Southern University's leaders launched a statewide campaign Friday to encourage Black and other racial minority groups to receive the COVID-19 vaccine, saying the school's broad network can help make a dent in boosting vaccination rates among people of color.
The project will build on a drive-through vaccination event set for Saturday at the F.G. Clark Activity Center on the university's Baton Rouge campus. The site on Saturday will give shots to people who walk up.
In a broadcast on Southern's YouTube channel, the university system announced a campaign titled "Don't Wait. Vaccinate." A wide spectrum of speakers at a campus news conference each ended their remarks repeating the motto, and noted Southern alumni statewide would be asked to help.
"We intend to leverage every segment of our community," Domoine Rutledge, the chairman of Southern University Board of Supervisors, said at the news conference. "It’s our collective hope that our efforts might help save someone’s life.”
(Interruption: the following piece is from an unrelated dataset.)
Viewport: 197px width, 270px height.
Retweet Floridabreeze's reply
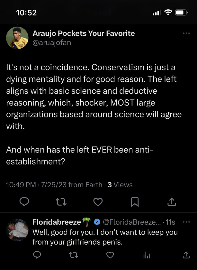coord(74,255)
Rutledge said education alone wasn't enough to conquer the virus, which has hit minority communities harder than the general population. The school said Black people are not being vaccinated at a high enough rate to overcome the pandemic.
Saturday's event, held in conjunction with Ochsner Health-Baton Rouge, will be followed by a mass vaccination event April 10 at nine sites, including Southern system campuses.
Another education and vaccination event is set for April 17 amid Bayou Classic festivities. The annual game with Grambling, typically played in the fall at the Superdome in New Orleans, is scheduled to be played next month at Independence Stadium in Shreveport.
Southern also plans a webinar for May 4 titled "What's the Difference? Johnson & Johnson, Pfizer, Moderna Vaccines.”
Ray L. Belton, the president-chancellor of the Southern system, said the school had an obligation to spread the news about the vaccines available because of the virus' high death toll. Louisiana this month marked the deaths of 10,000 from COVID-19, and "we are saddled with only memories."
Sandra Brown, the dean of the university's college of nursing and allied health, said there was a three-prong approach that historically black colleges and universities were called to follow: educate communities, bring vaccines to them and "remove barriers so we can get vaccines into the arms of the people who need it most."
"We will be intentional in our campaign with the stamina of a jaguar," she said.